A provocative question for sure; however, I'm not bringing it up for shock value, but rather to give us all pause.
If I were to ask you to ingest an unknown medicine from someone who knew nothing about the medical field, you probably wouldn't do it. And I doubt many of us would feel comfortable as a shareholder in a company that asked people who knew nothing about business to hire its next CEO?
Yet we all know people who gleefully admit they know nothing about politics, don't have time to find out what the current issues are or even know how the government works, but go out and vote. Want to know why it seems Washington is run by a bunch of idiots? Blame this hiccup in our political system for starters. What's a solution? Weed out some of the ignorant by making people who want to vote first pass a test modeled on the one given to those who want to become citizens.
In an effort to win over ignorant voters, political campaigns are no longer targeting the movable middle as much as the easily misled. Instead of intelligent debates about important topics such as health care reform and cash-strapped states, we have an exchange of easy to remember catchphrases such as "Obamacare" and "War on Unions" -- all in the race to pander to people who can't explain what Congress does.
Or have a firm grasp of how tax dollars are spent.

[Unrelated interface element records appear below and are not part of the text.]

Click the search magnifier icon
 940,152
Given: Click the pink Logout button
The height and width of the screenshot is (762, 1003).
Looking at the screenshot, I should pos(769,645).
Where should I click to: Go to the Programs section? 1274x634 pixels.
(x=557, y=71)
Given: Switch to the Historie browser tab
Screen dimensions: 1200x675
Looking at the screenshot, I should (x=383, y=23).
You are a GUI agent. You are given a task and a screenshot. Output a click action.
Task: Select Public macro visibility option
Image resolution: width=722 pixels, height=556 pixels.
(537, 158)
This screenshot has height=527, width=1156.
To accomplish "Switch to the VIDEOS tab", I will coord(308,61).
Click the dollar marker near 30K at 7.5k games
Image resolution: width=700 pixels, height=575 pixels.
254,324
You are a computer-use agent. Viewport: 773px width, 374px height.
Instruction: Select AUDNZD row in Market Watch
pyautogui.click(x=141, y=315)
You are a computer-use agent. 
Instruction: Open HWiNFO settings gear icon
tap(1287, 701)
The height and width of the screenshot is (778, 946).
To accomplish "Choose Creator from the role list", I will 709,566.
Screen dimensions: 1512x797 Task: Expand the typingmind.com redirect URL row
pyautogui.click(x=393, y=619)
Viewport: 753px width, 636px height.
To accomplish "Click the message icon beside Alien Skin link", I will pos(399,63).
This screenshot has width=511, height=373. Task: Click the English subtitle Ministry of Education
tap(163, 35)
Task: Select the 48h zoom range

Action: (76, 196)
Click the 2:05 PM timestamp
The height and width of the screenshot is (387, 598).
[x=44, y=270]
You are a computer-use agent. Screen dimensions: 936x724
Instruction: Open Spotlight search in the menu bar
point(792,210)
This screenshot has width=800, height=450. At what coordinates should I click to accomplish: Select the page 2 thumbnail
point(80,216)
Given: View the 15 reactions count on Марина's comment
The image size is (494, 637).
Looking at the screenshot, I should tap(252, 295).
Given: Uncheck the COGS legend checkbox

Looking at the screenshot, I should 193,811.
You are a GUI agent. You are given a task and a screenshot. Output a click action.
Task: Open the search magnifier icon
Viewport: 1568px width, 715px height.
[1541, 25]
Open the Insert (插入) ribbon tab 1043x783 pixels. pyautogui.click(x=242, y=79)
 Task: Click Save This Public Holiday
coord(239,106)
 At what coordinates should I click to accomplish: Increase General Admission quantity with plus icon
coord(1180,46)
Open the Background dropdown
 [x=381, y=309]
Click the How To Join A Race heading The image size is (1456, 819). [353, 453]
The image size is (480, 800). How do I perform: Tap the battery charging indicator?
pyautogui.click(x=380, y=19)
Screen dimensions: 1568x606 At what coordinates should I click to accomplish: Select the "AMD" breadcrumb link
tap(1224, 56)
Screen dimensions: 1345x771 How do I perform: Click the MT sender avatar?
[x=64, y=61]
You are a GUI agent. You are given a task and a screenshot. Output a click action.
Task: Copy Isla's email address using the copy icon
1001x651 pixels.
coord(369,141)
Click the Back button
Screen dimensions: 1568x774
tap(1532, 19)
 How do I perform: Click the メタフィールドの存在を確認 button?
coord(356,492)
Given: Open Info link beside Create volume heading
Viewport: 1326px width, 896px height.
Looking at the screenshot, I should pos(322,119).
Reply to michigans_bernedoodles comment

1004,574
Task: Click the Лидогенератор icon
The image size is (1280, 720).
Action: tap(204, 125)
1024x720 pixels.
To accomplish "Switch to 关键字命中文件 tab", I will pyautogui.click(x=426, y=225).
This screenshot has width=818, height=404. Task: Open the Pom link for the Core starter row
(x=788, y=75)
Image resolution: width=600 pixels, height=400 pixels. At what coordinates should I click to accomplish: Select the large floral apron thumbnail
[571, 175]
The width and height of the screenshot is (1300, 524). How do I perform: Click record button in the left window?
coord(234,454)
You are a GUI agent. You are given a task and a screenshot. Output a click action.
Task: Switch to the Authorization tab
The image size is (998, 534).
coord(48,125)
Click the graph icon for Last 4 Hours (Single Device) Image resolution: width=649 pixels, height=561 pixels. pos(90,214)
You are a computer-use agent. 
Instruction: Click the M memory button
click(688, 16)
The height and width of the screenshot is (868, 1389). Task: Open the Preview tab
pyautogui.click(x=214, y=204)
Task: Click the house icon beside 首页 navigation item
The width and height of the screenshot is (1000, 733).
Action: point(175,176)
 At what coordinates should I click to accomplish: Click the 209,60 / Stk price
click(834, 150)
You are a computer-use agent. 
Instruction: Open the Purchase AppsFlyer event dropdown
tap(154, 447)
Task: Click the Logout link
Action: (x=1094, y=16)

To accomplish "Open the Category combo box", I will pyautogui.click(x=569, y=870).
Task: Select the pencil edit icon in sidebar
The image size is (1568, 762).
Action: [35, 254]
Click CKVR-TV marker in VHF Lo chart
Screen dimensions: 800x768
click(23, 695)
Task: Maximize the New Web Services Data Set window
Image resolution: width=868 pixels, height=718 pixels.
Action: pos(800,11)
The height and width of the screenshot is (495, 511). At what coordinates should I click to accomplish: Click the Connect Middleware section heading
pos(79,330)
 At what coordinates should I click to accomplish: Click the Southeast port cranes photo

In a recent CNN poll, more than a third of the people questioned wanted to see cuts in military spending, which is a good debate to have. The problem is the poll also revealed most Americans think the military takes up 30 percent of the budget when in reality it's 19 percent. If we don't know how much money is being spent, how can we intelligently say it's too much? And what to make of the 20 percent of folks polled who believe public broadcasting represents 10 percent of the budget, when it's more like a 10th of 1 percent?
I think voting tests would make a marginal improvement in election outcomes. But how do you develop a constituency for such an improvement? A lot of interest groups rely upon voter ignorance for their livelihood.